I didn't learn fast enough for him, and he soon decreed that I was incapable of mastering the needed skills. And I didn't make the effort to prove him wrong. None of the other places where I was later posted, all in the North Atlantic area, had such a machine, so it made no difference in my work. But it made a difference to me, since the experience remained etched in my memory over the decades. Personally, I felt confident I could have mastered those skills. But it was the attitude of my teacher that stymied me. Instead of plugging on, I gave up. I think that the reason I did so was that, in the shadow of this tall Boston Brahmin, I really did feel inferior.

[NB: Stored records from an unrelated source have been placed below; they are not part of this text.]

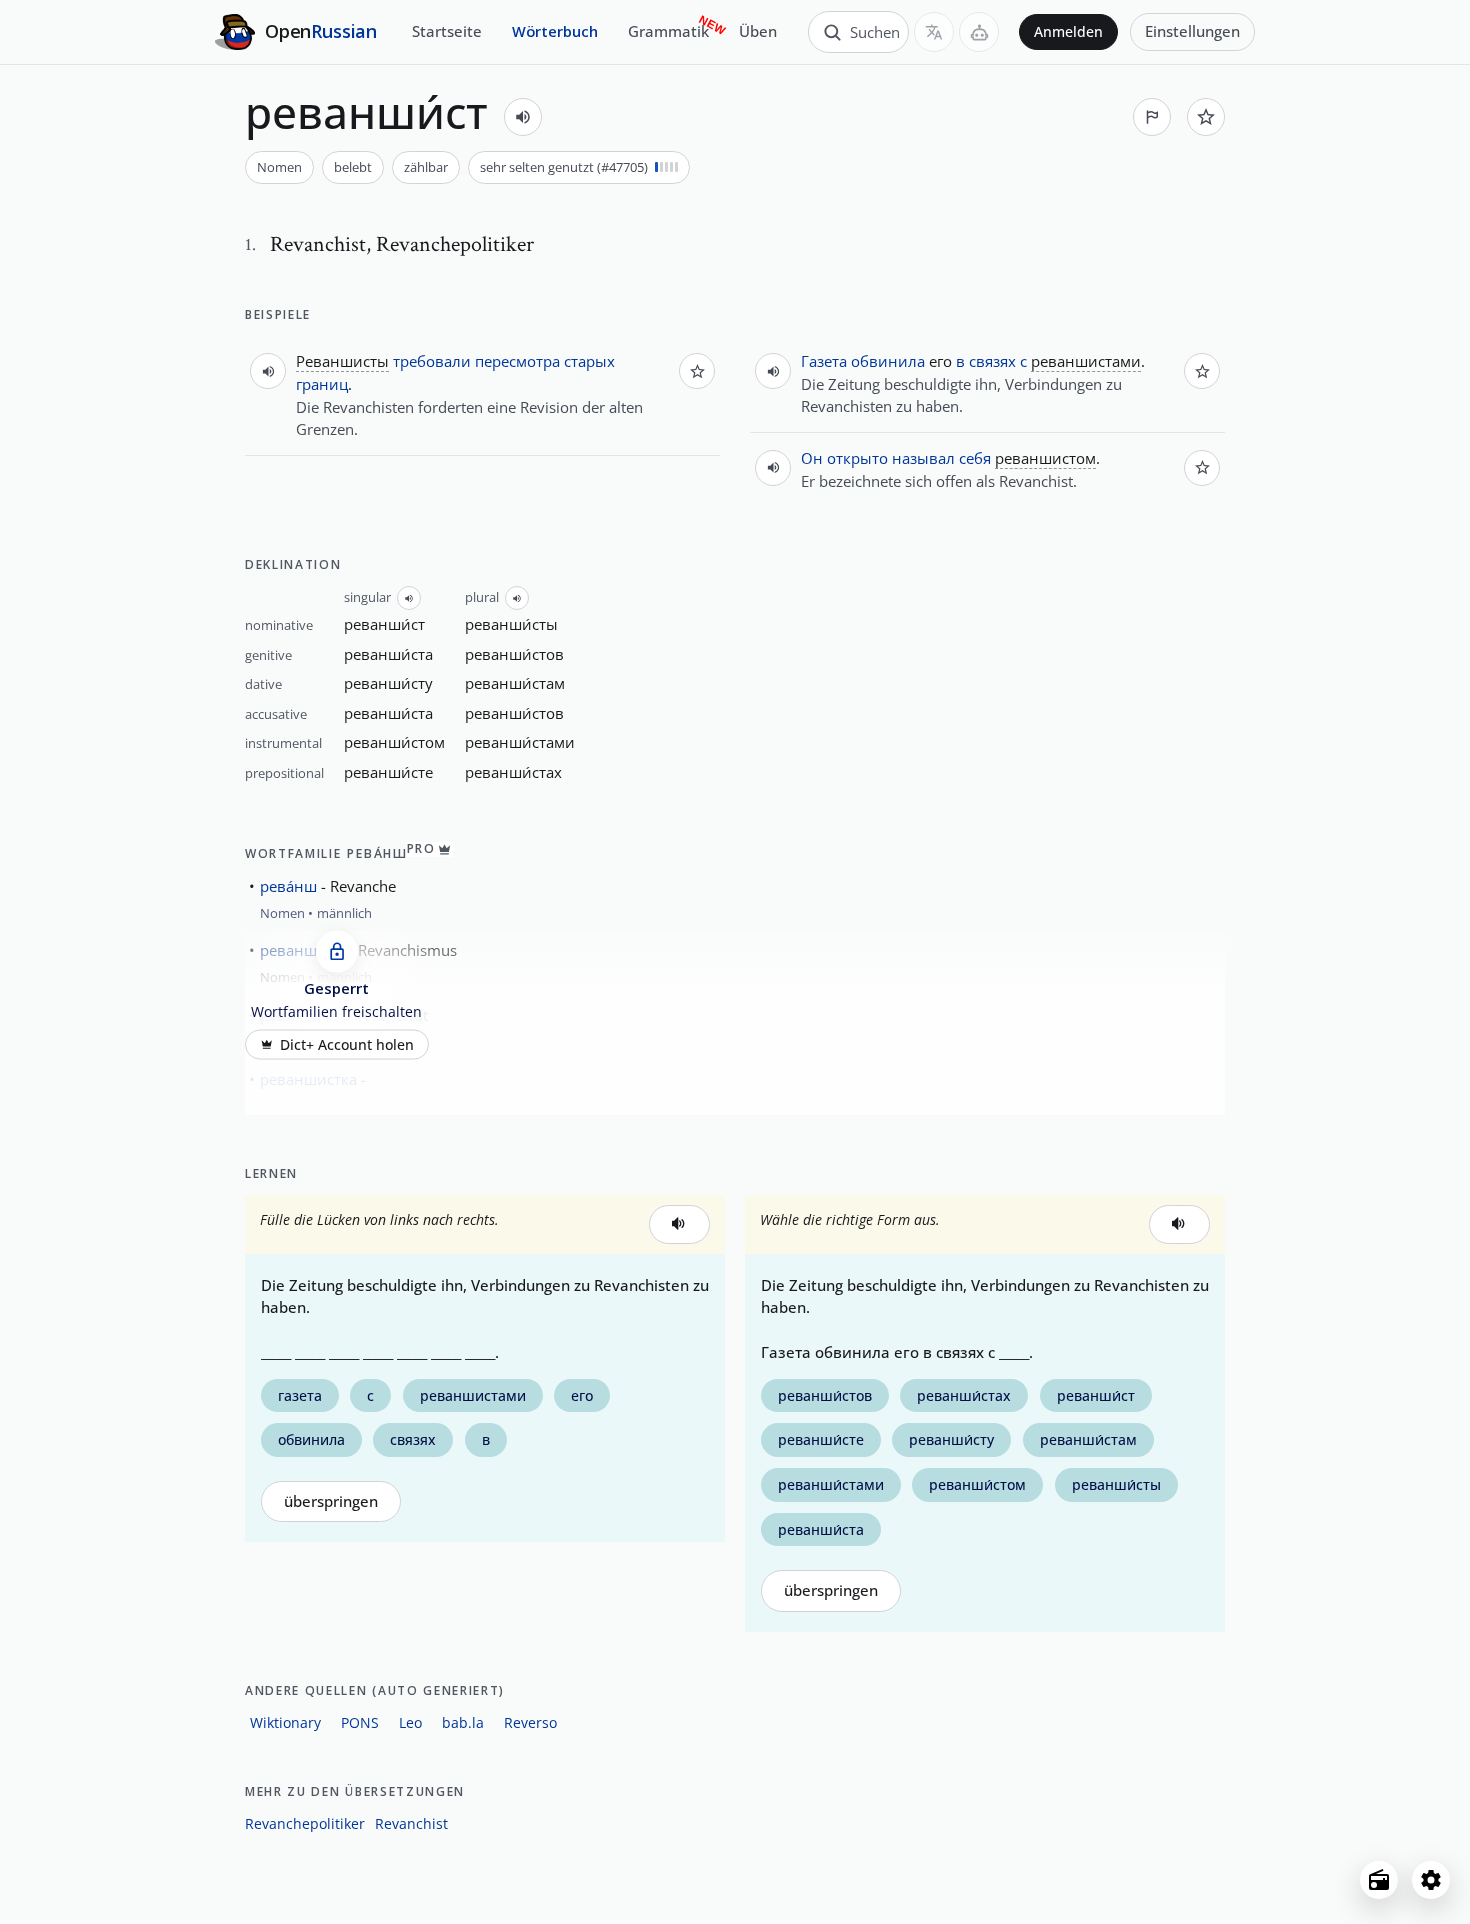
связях (992, 361)
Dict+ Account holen (347, 1045)
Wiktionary (285, 1722)
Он (812, 458)
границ (322, 384)
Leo (410, 1722)
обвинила (888, 361)
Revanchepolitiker (305, 1823)
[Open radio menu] (1379, 1880)
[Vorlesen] (523, 117)
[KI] (979, 32)
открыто (857, 458)
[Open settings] (1431, 1880)
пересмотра (517, 361)
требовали (432, 361)
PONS (360, 1722)
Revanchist (411, 1823)
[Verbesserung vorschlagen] (1152, 117)
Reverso (530, 1722)
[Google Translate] (934, 32)
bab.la (463, 1722)
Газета (824, 361)
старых (589, 361)
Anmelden (1068, 32)
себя (975, 458)
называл (923, 458)
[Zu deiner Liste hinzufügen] (1206, 117)
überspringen (331, 1501)
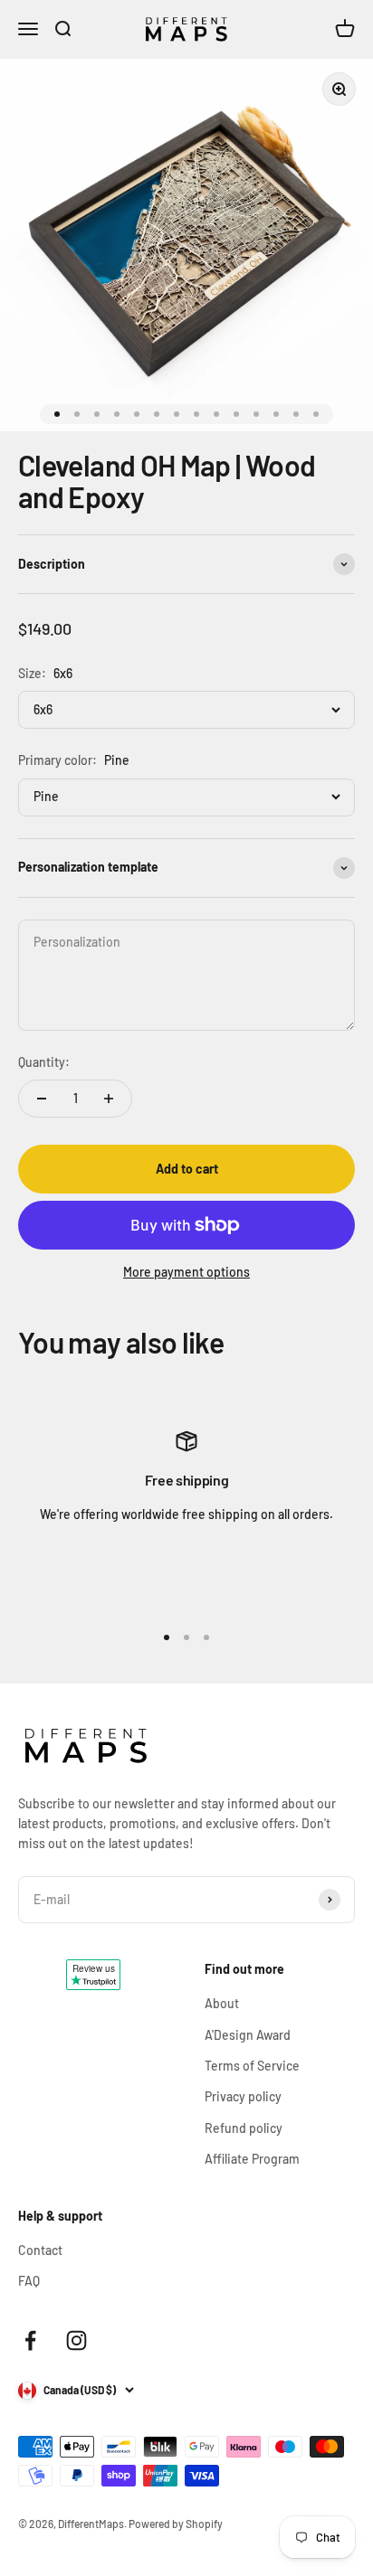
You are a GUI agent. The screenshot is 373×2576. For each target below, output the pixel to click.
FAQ (29, 2280)
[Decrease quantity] (41, 1098)
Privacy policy (243, 2096)
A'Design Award (248, 2035)
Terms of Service (252, 2065)
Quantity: (44, 1062)
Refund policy (243, 2128)
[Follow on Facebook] (30, 2340)
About (222, 2003)
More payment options (186, 1271)
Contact (40, 2250)
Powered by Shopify (176, 2523)
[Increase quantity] (108, 1098)
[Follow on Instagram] (76, 2340)
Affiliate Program (252, 2158)
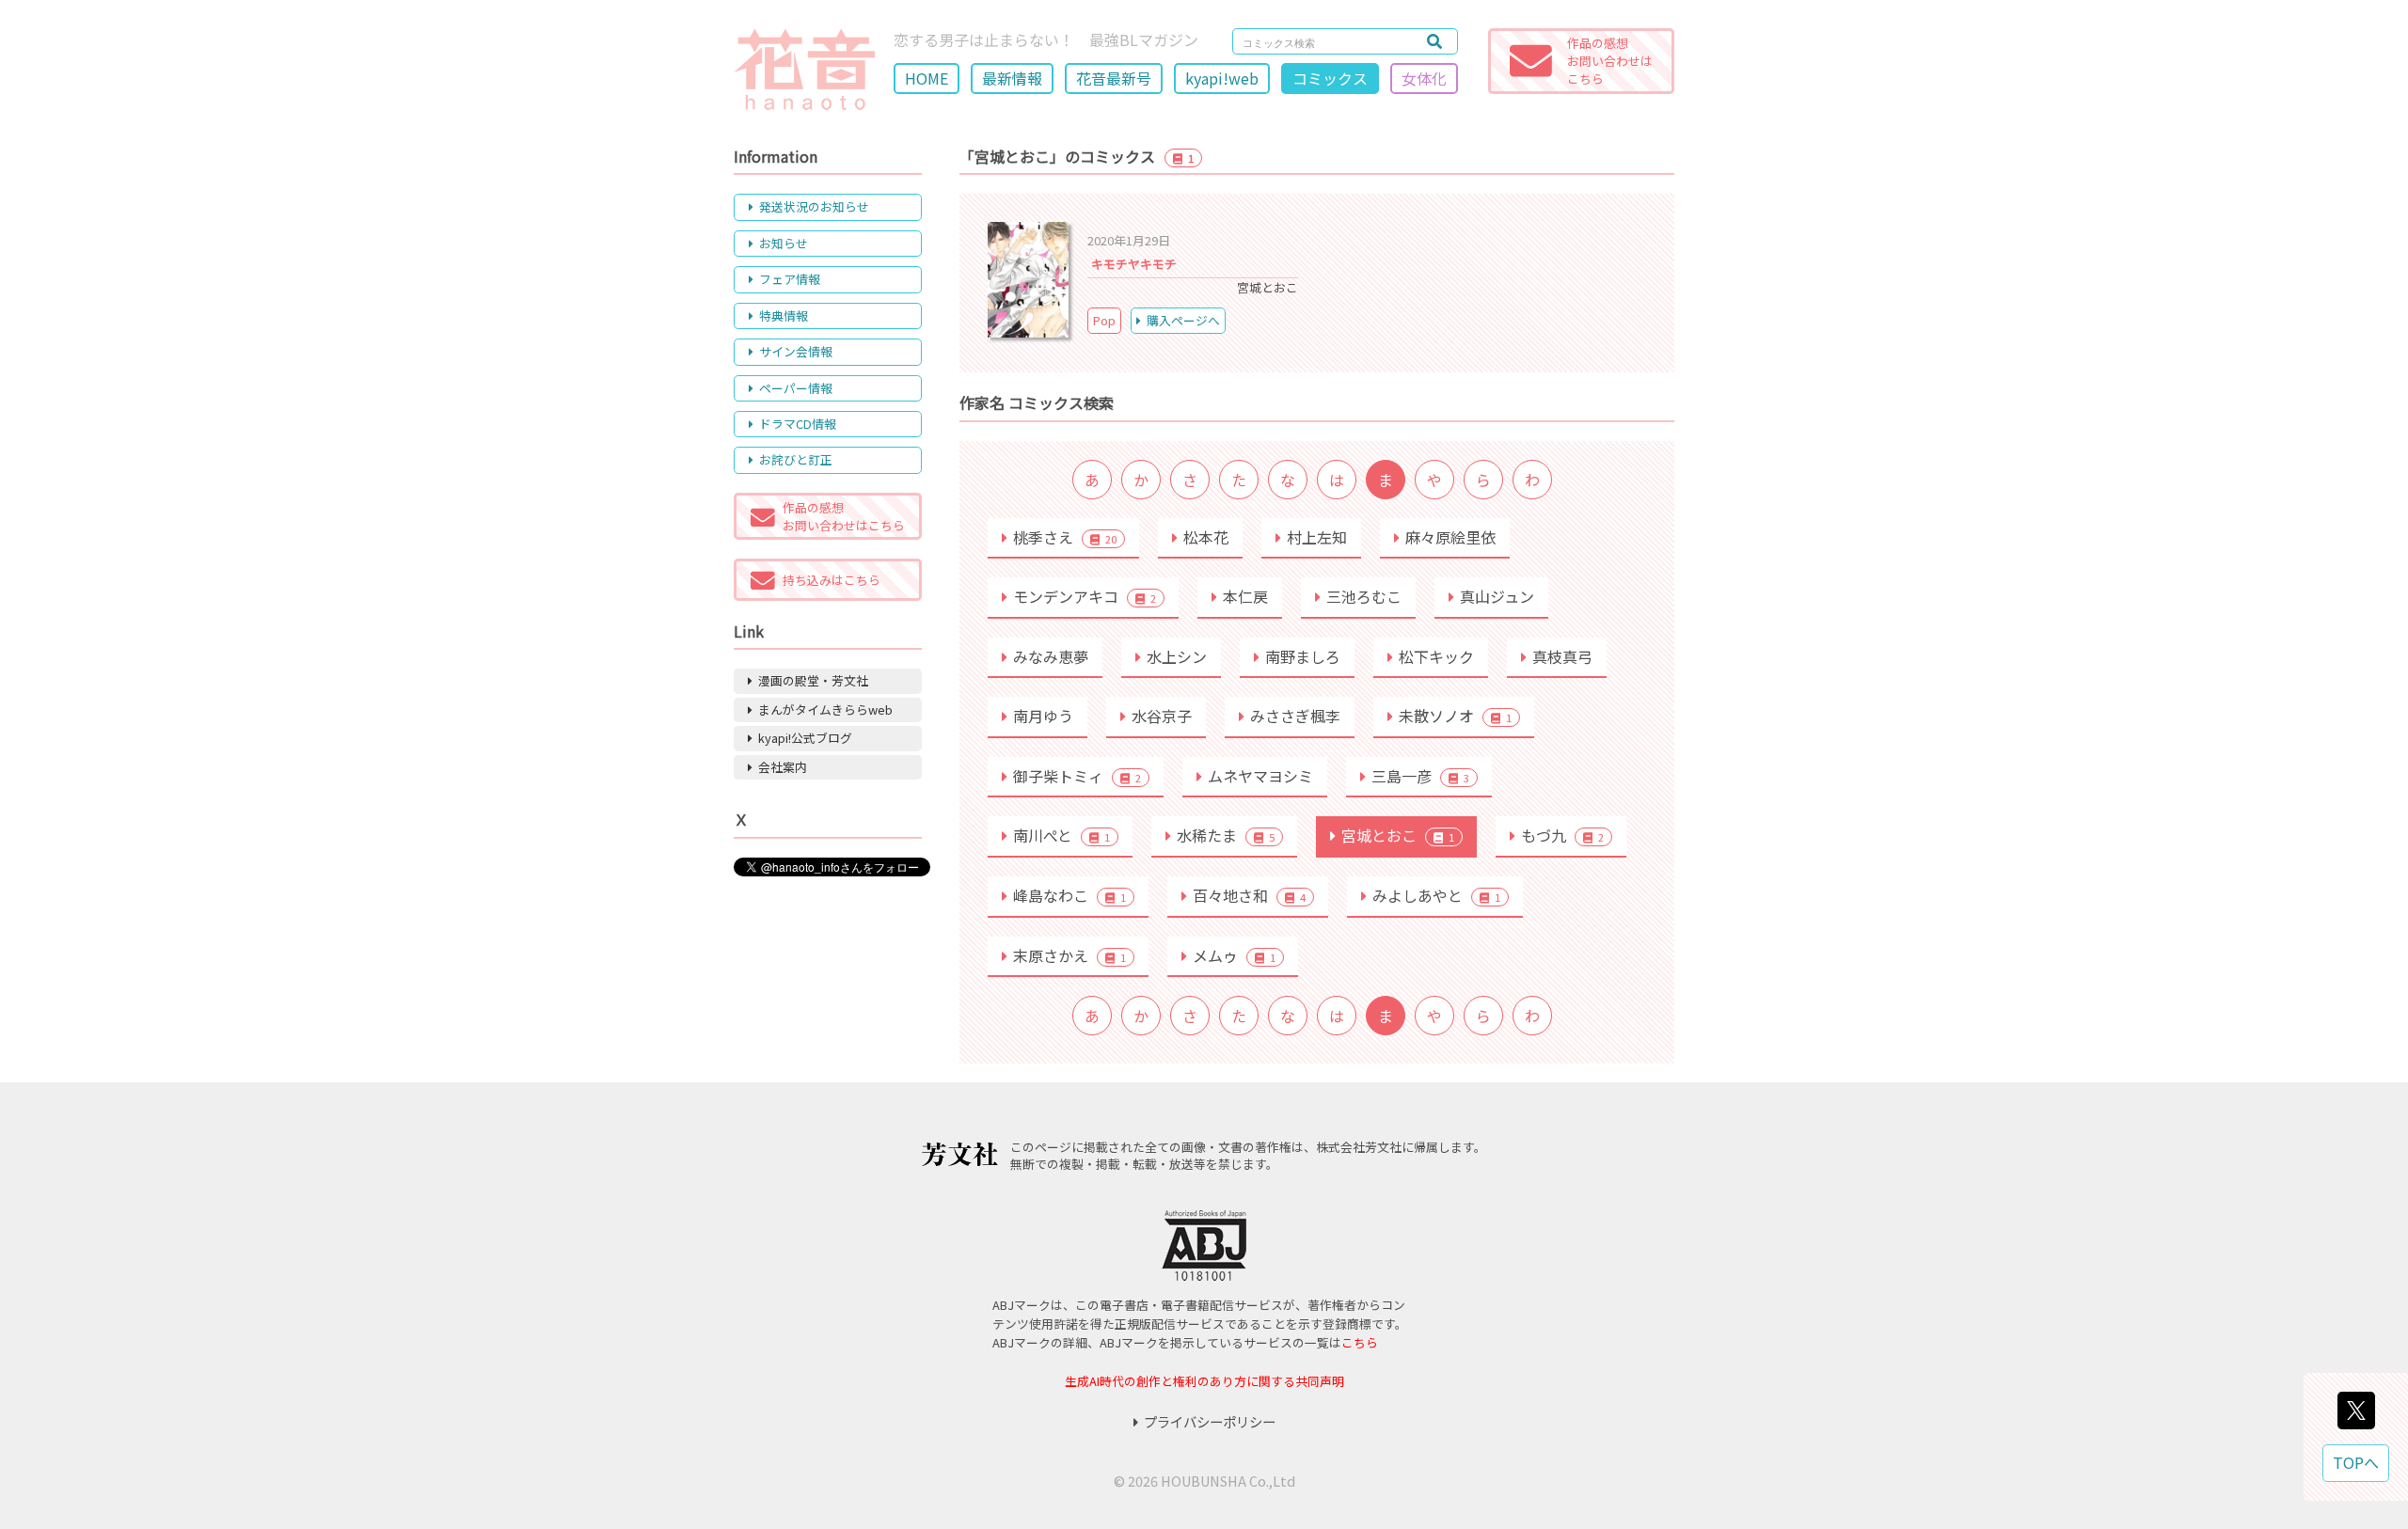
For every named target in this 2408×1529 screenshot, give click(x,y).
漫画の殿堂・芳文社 (813, 680)
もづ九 (1562, 835)
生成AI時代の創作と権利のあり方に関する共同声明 (1204, 1381)
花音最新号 (1113, 78)
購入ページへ (1183, 320)
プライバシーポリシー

That experience has helped make me understand how someone's learning, even the desire to learn, can be crushed by the attitudes of teachers, parents, and others. Their negative attitude can easily become your own negative attitude, and that's especially so if you are a child with a dark skin or a foreign accent. All the guys in my Army outfits were as pale-skinned as I, and my German accent, which once provoked taunts from childhood playmates, was long gone. But I knew where I came from -- a working class family living for years in a house without running water -- and unlike most of my code room colleagues, I had no college education. I think this background affected my behavior in the code room at Presque Isle in Maine.
Back to the cryptologic museum in Maryland: it has no teletype encryption machine on display. Too bad. But I've learned much without seeing one again.